= The Fall of Terra =

Tabletop miniatures game supplement

Cover art by Doug Chaffee, 1996

The Fall of Terra is a compilation of adventures that was published by FASA in 1996 for the mecha miniatures game BattleTech.

==Contents==
Comstar, the organization that controls all interstellar communications in the BattleTech universe, is being reformed. Reactionary elements have rebelled against the reforms, resulting in a war with Earth. The Fall of Terra contains sixteen missions for both BattleTech and MechWarrior that explore the battles that decided the fate of ComStar and its opponent, the ultra-orthodox faction The Word of Blake.

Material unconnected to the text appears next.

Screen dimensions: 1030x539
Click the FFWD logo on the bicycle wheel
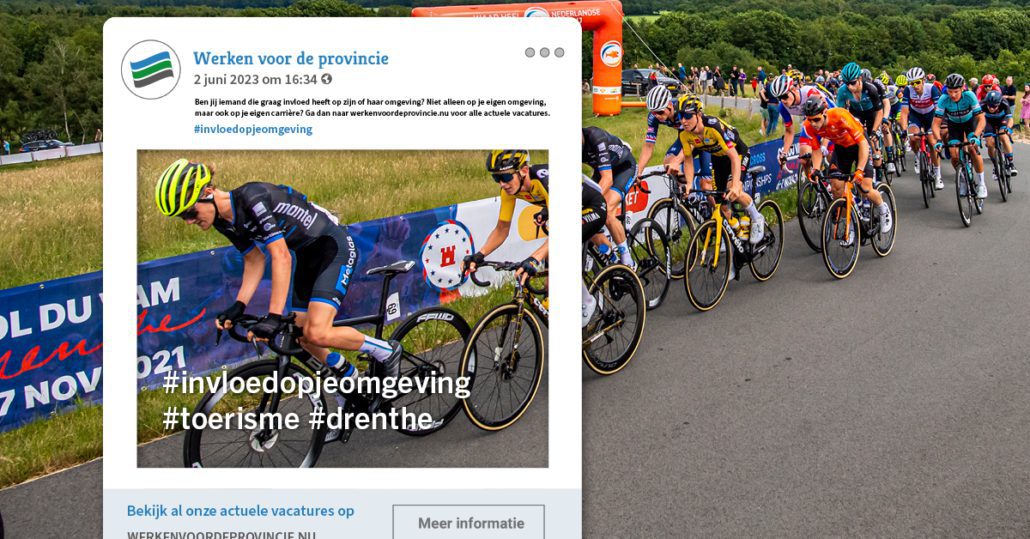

The armed forces for both ComStar and The Word of Blake are detailed, as well as notable personalities on both sides. The book also includes special rules for moving on ice, snow and mud. Some of the adventures require rules and data from previously the published source books BattleSpace, MechWarrior, and MechWarrior Companion.

==Publication history==
The science fiction mecha miniatures BattleTech was published by FASA in 1984, and quickly produced many supplements and adventures as well as a continuing meta-story. One of these supplements was The Fall of Terra, a soft-cover book by Chris Hartford and Bryan Nystul, with artwork by Tom Baxa, John Bridegroom, Storn Cook, Kevin Long, James Nelson, Mike Nielsen, and Christopher Trevas, and cover art by Doug Chaffee.

==Reception==
In the August 1997 edition of Dragon (Issue #238), Rick Swan gave a good recommendation for this book, saying, "If you’re a BattleTech veteran happy with the third edition (editions one and two are obsolete), there’s no compelling reason to invest in version four. Instead, I direct your attention The Fall of Terra, a compilation of first-rate scenarios dealing with the control of planet Earth."

In Issue 12 of the British game magazine Arcane, Alex Bund gave this a rating of 8 out of 10, saying, "For those who relish the chance to battle across the Earth, this is an excellent supplement, Praise be The Word of Blake."